• TASK INSTRUCTIONS: Of all the lines in the entries below, give again exactly those starting at the line containing "This screenshot has height=675, width=1200." and ending at the line containing "Click the Erase", both ends included, and no others.

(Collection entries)
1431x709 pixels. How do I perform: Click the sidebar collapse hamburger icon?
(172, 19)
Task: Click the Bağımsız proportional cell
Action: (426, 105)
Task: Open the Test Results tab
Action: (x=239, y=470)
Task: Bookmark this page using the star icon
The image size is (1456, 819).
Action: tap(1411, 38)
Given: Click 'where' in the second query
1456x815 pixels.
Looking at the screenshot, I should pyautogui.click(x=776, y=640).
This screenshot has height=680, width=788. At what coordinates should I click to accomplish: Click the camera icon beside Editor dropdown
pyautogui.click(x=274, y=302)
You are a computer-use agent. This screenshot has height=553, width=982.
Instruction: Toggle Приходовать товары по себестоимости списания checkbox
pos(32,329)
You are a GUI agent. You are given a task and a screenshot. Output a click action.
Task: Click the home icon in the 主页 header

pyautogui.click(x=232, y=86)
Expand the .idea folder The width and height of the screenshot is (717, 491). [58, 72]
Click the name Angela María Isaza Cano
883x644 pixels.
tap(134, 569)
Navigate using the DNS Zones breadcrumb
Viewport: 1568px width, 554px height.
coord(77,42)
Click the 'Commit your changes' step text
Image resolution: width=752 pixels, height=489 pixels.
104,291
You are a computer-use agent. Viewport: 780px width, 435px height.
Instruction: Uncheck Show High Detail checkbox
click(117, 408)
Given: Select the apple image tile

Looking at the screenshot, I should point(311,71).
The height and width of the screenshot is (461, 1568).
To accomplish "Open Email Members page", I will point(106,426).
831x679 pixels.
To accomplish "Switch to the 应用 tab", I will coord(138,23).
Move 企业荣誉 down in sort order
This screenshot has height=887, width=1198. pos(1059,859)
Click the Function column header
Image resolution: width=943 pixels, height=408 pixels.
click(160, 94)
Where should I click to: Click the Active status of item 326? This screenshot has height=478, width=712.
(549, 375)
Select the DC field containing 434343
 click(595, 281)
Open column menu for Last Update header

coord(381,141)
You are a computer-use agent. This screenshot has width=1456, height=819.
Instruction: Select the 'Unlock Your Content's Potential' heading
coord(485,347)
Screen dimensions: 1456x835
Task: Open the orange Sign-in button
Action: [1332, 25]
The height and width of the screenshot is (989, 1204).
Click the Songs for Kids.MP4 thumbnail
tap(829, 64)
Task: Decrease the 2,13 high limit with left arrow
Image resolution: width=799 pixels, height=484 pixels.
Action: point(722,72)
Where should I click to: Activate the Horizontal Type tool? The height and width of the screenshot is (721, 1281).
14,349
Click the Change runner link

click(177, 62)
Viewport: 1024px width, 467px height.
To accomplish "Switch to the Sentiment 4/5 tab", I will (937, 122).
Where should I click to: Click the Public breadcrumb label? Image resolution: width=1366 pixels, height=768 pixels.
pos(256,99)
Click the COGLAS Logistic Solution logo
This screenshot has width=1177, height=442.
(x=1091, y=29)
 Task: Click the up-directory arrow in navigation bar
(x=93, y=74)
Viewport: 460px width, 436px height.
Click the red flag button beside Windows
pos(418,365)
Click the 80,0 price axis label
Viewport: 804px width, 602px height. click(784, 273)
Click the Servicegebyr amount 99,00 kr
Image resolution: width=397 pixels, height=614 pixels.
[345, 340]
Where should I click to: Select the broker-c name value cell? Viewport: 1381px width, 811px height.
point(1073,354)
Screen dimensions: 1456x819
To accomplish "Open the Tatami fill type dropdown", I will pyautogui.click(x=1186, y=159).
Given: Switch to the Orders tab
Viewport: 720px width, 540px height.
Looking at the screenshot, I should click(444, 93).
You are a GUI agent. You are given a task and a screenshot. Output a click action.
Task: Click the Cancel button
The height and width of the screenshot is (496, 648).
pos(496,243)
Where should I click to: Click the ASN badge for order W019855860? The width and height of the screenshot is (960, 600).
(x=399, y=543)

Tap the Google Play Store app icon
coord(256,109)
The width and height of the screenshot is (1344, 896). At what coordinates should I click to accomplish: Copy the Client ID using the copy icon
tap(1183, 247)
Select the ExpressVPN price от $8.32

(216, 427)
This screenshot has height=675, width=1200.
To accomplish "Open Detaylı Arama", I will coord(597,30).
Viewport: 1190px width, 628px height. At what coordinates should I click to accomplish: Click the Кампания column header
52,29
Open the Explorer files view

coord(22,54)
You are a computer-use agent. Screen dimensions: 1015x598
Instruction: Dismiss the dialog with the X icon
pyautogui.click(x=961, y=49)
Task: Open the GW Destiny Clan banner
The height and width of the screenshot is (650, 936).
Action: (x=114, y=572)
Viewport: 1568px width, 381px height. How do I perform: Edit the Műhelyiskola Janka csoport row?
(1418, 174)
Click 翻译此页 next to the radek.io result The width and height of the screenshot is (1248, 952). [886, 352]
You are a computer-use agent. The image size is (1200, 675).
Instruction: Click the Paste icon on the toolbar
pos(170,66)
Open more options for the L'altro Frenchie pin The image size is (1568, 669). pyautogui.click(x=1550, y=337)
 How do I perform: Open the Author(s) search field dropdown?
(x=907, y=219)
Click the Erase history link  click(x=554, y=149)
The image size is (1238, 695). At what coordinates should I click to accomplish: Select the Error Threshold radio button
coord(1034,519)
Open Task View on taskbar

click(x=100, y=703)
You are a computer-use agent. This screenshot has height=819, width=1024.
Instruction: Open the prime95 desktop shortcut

• EXERCISE OUTPUT:
This screenshot has height=675, width=1200.
To accomplish "Open Detaylı Arama", I will coord(597,30).
Viewport: 1190px width, 628px height. At what coordinates should I click to accomplish: Click the Кампания column header
52,29
Open the Explorer files view

coord(22,54)
You are a computer-use agent. Screen dimensions: 1015x598
Instruction: Dismiss the dialog with the X icon
pyautogui.click(x=961, y=49)
Task: Open the GW Destiny Clan banner
The height and width of the screenshot is (650, 936).
Action: (x=114, y=572)
Viewport: 1568px width, 381px height. How do I perform: Edit the Műhelyiskola Janka csoport row?
(1418, 174)
Click 翻译此页 next to the radek.io result The width and height of the screenshot is (1248, 952). [886, 352]
You are a computer-use agent. The image size is (1200, 675).
Instruction: Click the Paste icon on the toolbar
pos(170,66)
Open more options for the L'altro Frenchie pin The image size is (1568, 669). pyautogui.click(x=1550, y=337)
 How do I perform: Open the Author(s) search field dropdown?
(x=907, y=219)
Click the Erase history link  click(x=554, y=149)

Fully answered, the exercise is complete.